Наталья добралась до медсанчасти № 126 уже ближе к вечеру. Александр выглянул в окно, по пояс голый, в пижамных штанах. Он спросил, оставляла ли она окна в квартире открытыми на ночь.
Наталья почувствовала облегчение. Муж выглядел нормально, хотя рука и плечо у него были ярко-красными, словно от солнечного ожога. Но ее больше тревожило, что волосы у него на висках стали совершенно седыми.
– Конечно, оставляла! – ответила она. – Такая жара и духота!
Наталья видела, как за ее мужем по палате ходят другие люди: видимо тоже пациенты. Точно она не знала. Никто из них не подходил к окнам. Она боялась, что ее заметят и уведут.
– Наташа, – сказал Александр, – закрой все окна. Выбрось всю еду, что стояла открытой. И вымой всю квартиру.
Он не мог сказать ничего больше. В палате были люди из КГБ, они опрашивали доставленных. Но пара договорилась встретиться так же на следующий день. К тому времени женщины уже смогли тайком передать своим мужьям водку, сигареты и разные народные средства – некоторые через окна, привязав сумки к концам бечевки
[654]. Александр попросил Наташу принести ему полотенце, зубную щетку, зубную пасту – и что-нибудь почитать
[655]. Обычная просьба человека, угодившего в больницу. Паника вроде бы кончилась. Наталья была уверена, что теперь, когда с аварией на станции справились, все будет в порядке. Она вернулась домой и сделала все, как сказал муж.
К 16:00 члены медицинской группы ОПАС начали сортировать пациентов
[656]. Александр Есаулов стоял рядом с врачом, который достал потрепанный блокнот и начал по телефону зачитывать список симптомов кому-то в Институте биофизики в Москве.
«Многие в тяжелом состоянии
[657], – говорил он каким-то опустошенным голосом. – Ожоги тяжелые. Многих сильно тошнит, множественные ожоги конечностей. Состояние пациентов отягощается термическими ожогами.

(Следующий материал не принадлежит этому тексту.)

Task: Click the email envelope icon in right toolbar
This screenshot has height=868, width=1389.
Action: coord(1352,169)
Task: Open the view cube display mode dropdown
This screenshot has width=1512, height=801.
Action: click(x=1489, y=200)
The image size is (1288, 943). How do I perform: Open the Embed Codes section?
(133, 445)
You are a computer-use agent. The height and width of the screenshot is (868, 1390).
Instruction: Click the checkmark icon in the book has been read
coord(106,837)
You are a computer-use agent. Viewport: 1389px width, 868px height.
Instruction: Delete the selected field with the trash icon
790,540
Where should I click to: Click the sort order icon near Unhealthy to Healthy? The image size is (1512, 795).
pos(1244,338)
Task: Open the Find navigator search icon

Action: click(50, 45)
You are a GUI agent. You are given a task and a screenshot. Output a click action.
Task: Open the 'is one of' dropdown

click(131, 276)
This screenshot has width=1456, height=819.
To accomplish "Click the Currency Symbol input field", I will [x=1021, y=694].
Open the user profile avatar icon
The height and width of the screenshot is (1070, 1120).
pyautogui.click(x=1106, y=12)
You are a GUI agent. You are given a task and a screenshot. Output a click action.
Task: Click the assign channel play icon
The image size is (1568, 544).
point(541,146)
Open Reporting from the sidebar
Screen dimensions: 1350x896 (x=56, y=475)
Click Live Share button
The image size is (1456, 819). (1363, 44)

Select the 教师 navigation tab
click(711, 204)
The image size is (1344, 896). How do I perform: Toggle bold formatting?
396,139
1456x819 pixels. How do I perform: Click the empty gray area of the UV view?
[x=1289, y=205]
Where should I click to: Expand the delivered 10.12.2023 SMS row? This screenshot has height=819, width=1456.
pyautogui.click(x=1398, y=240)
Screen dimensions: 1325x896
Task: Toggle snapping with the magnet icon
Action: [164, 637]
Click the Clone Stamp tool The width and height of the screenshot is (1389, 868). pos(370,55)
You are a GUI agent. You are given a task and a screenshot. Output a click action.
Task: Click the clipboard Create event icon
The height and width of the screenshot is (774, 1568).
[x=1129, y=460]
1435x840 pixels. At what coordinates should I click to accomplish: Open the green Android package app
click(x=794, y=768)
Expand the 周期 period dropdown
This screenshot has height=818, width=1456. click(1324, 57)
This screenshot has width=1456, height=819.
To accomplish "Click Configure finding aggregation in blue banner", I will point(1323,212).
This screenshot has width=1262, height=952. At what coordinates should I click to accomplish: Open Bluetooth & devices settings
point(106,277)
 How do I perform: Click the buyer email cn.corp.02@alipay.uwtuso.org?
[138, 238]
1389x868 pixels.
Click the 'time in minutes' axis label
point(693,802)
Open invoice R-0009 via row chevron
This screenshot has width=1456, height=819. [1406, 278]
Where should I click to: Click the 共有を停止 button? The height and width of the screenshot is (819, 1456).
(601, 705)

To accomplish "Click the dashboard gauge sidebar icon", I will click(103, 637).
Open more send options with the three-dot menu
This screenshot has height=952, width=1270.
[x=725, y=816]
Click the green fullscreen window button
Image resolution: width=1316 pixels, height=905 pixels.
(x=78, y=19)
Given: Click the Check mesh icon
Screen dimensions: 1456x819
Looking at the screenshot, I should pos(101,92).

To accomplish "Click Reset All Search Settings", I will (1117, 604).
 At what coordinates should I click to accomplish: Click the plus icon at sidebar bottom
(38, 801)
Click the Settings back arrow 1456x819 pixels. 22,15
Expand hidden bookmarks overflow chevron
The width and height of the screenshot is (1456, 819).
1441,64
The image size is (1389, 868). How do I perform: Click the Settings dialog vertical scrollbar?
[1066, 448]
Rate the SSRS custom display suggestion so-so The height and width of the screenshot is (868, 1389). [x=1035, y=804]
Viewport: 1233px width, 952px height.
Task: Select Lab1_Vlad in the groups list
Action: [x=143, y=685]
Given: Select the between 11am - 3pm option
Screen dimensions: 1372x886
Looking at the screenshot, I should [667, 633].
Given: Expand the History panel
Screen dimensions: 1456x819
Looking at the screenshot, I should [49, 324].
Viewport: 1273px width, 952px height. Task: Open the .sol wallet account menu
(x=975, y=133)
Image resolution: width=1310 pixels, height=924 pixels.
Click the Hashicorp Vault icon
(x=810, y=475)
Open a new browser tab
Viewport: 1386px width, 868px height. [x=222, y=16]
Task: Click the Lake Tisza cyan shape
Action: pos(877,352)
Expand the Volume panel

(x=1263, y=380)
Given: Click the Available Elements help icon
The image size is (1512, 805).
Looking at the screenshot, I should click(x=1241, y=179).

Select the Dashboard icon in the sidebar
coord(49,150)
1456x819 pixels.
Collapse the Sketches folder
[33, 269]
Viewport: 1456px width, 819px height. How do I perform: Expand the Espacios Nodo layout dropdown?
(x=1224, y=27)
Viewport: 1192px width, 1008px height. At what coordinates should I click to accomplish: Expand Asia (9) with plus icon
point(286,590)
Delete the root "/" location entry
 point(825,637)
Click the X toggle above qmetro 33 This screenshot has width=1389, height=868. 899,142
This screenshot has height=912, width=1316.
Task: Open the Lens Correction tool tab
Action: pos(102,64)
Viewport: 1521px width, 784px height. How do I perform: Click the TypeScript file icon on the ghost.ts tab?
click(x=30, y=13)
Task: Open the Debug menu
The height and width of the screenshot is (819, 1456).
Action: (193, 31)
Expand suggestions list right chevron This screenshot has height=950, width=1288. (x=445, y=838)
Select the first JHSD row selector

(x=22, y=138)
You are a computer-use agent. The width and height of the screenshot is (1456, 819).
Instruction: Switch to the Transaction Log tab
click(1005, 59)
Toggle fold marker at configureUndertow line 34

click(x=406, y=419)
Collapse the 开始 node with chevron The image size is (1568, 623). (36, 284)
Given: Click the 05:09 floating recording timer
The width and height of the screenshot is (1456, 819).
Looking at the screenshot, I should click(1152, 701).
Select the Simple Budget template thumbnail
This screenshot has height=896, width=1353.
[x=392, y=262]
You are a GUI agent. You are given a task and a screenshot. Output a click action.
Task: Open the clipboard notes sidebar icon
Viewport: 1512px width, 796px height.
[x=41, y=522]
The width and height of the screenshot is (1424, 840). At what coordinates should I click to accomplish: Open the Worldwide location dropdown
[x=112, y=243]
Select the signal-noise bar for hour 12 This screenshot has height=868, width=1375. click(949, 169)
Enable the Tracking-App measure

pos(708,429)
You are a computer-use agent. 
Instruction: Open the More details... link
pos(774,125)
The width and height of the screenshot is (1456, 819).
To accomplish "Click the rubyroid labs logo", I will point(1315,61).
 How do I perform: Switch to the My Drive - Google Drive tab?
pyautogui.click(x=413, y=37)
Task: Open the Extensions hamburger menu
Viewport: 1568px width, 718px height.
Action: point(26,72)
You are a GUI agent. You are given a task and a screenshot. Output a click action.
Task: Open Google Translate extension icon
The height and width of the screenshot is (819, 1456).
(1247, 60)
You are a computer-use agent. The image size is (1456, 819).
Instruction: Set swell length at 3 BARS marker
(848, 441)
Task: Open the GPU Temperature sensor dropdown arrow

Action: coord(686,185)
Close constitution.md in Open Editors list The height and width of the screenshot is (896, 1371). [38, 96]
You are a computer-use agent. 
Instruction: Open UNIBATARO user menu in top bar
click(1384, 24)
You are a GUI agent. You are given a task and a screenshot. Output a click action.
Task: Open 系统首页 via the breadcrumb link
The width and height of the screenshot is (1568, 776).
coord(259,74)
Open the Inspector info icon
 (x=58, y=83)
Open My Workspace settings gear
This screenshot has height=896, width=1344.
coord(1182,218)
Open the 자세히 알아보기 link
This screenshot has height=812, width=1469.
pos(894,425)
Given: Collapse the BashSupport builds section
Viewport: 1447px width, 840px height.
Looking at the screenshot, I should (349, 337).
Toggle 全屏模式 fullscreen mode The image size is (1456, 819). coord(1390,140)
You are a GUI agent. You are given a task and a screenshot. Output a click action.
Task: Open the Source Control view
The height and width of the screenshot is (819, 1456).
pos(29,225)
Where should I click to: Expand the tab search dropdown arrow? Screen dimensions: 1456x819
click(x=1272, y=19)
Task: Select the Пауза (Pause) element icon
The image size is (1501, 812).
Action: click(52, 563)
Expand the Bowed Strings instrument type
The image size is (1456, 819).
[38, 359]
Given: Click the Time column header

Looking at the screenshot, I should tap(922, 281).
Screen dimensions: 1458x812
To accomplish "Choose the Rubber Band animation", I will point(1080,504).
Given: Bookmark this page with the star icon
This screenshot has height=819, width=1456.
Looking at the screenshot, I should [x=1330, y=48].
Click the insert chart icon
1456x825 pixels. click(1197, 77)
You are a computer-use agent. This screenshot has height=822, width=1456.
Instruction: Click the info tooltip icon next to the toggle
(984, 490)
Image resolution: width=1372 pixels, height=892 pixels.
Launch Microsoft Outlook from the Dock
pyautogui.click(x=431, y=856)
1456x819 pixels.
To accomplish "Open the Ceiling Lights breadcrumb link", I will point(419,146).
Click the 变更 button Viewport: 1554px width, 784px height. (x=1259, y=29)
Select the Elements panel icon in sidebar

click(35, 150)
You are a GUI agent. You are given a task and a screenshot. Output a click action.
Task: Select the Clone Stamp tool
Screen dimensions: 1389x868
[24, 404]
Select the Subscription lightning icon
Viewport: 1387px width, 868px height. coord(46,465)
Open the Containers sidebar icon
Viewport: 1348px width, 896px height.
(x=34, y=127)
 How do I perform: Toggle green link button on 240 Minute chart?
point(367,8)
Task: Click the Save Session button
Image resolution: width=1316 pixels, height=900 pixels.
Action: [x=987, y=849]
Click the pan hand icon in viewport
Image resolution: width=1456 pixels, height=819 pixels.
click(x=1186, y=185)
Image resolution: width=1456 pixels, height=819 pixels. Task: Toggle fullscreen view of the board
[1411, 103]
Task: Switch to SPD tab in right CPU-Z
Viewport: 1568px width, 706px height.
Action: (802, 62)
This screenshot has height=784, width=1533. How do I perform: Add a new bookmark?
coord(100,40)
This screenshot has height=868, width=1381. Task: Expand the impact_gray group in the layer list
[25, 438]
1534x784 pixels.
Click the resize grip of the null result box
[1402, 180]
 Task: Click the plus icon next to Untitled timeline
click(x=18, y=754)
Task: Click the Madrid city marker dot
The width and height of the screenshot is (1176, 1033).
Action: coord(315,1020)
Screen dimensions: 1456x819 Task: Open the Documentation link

Их необходимо срочно эвакуировать в Москву».
Но когда он сказал, что нужно перебросить самолетом 25 человек, на другом конце линии, видимо, запротестовали. Голос врача стал жестким.
«Ну так что же, значит, организуйте это», – сказал он.
Все время поступали новые пациенты с симптомами лучевой болезни. После короткой дискуссии начальник медсанчасти принял решение раздать всем в Припяти стабильный йод – как профилактическое средство против йода-131, радиоизотопа, представляющего особую опасность для детей
[658]. Но в аптеках не было такого запаса таблеток, и нужно было сохранять секретность в условиях кризиса. Тогда Есаулов использовал свои связи в соседних районах Чернобыля и Полесья и отправил тихую просьбу о помощи. К вечеру прибыли 23 000 доз йодида калия, начали готовиться к раздаче по квартирам Припяти.